Stems cells differentiate into specialized cells and are a focal point for treatments related to injured tissue. These treatments require understanding of how stem cells differentiate into the types of cells and tissues that are needed at the site of injury. Heart disease, which is the leading cause of death in the United States, may be treated by generating cardiac tissue from induced pluripotent stem cells (iPSCs). In this project, fatty acids will be delivered into iPSCs to stimulate them to differentiate and mature into cardiac cells and tissues. The hypothesis is that precise control of fatty acid delivery could cause the cells to mimic the natural developmental pathway. If successful, such control could potentially lead to the development of new approaches for tissue and organ regeneration. Project-based learning activities will engage elementary school students' interest in science. This will nurture their interest in STEM topics lasting throughout their education as well as influence their career decisions as adults.

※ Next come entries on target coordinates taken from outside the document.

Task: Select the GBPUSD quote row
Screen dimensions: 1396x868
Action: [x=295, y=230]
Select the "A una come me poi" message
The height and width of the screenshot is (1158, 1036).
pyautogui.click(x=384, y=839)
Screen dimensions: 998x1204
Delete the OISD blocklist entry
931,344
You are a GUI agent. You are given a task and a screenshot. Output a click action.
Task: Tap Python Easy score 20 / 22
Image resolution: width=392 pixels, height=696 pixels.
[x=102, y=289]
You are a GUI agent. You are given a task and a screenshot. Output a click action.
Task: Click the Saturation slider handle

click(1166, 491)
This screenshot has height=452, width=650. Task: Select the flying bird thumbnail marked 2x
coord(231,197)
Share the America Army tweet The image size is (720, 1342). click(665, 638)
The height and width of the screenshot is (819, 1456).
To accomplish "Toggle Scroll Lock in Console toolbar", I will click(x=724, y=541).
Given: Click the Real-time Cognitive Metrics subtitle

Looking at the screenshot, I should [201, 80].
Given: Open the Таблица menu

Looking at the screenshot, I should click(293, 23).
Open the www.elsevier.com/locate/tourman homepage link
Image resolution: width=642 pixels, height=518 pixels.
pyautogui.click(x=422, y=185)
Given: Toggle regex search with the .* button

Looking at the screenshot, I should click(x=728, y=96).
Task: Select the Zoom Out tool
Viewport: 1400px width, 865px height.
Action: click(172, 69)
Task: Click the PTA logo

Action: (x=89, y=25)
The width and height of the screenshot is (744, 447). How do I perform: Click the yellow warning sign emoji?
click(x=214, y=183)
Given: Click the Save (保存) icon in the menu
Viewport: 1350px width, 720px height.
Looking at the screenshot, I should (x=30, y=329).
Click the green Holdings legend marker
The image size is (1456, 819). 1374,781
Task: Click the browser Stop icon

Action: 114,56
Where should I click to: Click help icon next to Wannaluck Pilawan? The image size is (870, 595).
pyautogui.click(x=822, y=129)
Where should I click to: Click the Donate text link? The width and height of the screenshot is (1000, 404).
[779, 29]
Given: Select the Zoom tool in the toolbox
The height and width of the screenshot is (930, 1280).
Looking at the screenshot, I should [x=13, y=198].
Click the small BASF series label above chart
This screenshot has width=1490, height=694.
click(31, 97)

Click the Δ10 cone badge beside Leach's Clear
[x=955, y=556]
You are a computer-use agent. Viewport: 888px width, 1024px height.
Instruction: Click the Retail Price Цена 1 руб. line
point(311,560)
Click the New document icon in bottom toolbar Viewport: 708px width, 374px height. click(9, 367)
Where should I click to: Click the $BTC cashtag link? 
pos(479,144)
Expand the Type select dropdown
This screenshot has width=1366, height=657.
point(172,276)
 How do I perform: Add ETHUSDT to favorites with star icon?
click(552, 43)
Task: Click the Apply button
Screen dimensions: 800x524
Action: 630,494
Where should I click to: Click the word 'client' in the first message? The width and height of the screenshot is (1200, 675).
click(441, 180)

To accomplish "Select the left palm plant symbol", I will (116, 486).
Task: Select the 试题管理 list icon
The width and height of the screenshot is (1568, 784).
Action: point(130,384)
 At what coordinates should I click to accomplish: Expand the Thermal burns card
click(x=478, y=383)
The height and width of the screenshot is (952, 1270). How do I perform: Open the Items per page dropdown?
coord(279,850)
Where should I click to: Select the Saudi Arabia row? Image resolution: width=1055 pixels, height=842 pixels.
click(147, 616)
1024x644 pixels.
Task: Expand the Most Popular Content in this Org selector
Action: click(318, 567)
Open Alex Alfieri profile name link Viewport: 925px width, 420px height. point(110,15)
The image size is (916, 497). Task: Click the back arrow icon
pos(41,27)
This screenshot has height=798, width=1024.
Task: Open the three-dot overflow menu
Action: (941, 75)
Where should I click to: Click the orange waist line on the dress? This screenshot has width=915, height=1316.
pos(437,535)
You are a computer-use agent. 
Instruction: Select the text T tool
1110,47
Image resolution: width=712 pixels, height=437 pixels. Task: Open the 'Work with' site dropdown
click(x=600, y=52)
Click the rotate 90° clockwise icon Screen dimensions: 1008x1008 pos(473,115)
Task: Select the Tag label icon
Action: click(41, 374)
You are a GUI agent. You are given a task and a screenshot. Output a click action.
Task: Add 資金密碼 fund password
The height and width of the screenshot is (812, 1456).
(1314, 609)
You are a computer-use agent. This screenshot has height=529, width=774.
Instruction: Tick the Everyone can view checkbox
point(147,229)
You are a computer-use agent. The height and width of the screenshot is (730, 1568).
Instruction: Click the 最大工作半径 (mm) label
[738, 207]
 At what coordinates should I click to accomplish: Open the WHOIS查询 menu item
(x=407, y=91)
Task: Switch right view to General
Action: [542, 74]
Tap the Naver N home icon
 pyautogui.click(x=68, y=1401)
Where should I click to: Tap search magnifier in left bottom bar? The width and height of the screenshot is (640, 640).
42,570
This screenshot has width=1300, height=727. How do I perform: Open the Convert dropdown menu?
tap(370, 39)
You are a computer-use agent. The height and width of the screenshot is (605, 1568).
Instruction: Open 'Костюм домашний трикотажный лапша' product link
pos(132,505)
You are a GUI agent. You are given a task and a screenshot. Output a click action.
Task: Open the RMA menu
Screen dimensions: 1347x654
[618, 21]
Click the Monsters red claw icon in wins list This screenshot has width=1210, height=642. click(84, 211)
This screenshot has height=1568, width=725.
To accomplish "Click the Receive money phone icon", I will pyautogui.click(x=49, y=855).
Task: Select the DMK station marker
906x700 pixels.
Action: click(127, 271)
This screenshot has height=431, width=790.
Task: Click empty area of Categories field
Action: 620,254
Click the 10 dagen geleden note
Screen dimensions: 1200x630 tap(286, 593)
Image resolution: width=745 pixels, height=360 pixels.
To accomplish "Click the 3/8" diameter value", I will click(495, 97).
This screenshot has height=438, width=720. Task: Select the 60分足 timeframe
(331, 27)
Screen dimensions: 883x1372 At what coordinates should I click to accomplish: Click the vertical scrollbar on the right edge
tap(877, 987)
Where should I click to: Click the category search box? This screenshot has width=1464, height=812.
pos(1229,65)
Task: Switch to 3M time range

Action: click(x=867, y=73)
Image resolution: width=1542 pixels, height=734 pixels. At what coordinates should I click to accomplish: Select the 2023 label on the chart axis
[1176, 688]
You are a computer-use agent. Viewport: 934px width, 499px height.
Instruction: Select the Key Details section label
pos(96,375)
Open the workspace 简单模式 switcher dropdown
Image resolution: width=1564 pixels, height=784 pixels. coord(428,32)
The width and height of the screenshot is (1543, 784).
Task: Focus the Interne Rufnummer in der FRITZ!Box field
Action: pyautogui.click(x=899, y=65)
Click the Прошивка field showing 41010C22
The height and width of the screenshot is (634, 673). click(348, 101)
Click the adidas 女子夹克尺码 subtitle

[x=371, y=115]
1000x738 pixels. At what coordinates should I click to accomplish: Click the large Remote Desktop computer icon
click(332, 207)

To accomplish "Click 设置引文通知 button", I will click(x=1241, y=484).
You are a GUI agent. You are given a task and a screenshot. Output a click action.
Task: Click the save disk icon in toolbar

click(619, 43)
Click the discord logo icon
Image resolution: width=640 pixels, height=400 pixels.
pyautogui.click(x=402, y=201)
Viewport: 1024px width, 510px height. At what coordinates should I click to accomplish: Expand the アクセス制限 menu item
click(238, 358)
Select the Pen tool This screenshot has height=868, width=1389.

Genomic sequencing and high-throughput screening have enhanced our ability to understand specific intracellular responses and regulatory pathways. Novel experimental designs are needed to address the complex responses to various biological modulators of cells, leading to tissue specification and lineage commitment. There is a metabolic switch from glycolysis to oxidative phosphorylation during cardiac development. Recently, a link between energy metabolism and cell signaling and epigenetic regulation of gene expression has been established. As a result, efficient delivery of fatty acids that participate in the oxidative phosphorylation cycle could be a powerful tool to exercise fine control over gene expression. This project will utilize a unique microfluidic device to deliver fatty acids into the cytoplasm of induced pluripotent stem cells (iPSCs). This should direct their differentiation and maturation to cardiac lineages. The investigators hypothesize that precise control over fatty acid availability will metabolically switch iPSCs from glycolysis to oxidative phosphorylation and thereby consistently mimic the native developmental, metabolic conditions necessary for cardiac differentiation and maturation. This project will play a key role in the scalability of iPSC-derived cells in future clinical applications as well as potentially lead to the development of new paradigms for metabolic induced tissue and organ regeneration.
This award reflects NSF's statutory mission and has been deemed worthy of support through evaluation using the Foundation's intellectual merit and broader impacts review criteria.